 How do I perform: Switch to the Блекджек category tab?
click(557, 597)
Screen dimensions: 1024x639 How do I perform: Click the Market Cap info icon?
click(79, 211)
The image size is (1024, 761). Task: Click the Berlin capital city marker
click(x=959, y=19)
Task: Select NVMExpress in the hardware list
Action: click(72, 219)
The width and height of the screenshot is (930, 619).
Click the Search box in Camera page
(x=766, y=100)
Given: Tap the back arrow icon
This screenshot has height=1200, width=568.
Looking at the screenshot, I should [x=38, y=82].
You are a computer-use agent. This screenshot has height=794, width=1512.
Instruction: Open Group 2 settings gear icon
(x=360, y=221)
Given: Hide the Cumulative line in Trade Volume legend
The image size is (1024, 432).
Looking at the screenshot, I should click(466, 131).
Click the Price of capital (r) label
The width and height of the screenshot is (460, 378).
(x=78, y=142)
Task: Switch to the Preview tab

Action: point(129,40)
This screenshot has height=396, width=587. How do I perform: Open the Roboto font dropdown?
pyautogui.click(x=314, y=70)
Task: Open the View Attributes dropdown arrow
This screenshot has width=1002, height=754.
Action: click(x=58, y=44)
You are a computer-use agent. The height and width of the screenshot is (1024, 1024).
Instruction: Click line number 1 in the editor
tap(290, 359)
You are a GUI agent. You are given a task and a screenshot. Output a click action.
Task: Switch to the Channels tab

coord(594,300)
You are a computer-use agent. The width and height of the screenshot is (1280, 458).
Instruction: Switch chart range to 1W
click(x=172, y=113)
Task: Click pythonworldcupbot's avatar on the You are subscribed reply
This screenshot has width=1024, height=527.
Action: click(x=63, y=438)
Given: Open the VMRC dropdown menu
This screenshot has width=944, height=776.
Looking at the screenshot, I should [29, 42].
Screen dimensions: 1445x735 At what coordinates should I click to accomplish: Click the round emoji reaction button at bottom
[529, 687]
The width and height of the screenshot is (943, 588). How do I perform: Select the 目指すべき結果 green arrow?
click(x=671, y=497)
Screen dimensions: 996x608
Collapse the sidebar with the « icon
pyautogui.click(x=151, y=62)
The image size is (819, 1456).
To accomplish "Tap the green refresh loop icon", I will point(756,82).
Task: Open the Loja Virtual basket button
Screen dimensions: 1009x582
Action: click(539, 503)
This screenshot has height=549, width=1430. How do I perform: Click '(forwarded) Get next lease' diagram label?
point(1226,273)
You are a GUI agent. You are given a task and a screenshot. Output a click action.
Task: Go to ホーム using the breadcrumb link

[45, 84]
- - -
Copy exactly the line containing "This screenshot has height=549, width=1430." and every line after it, ending with the last line of the records above.

▶ [RESULT OF THIS TASK]
This screenshot has height=549, width=1430. How do I perform: Click '(forwarded) Get next lease' diagram label?
point(1226,273)
You are a GUI agent. You are given a task and a screenshot. Output a click action.
Task: Go to ホーム using the breadcrumb link

[45, 84]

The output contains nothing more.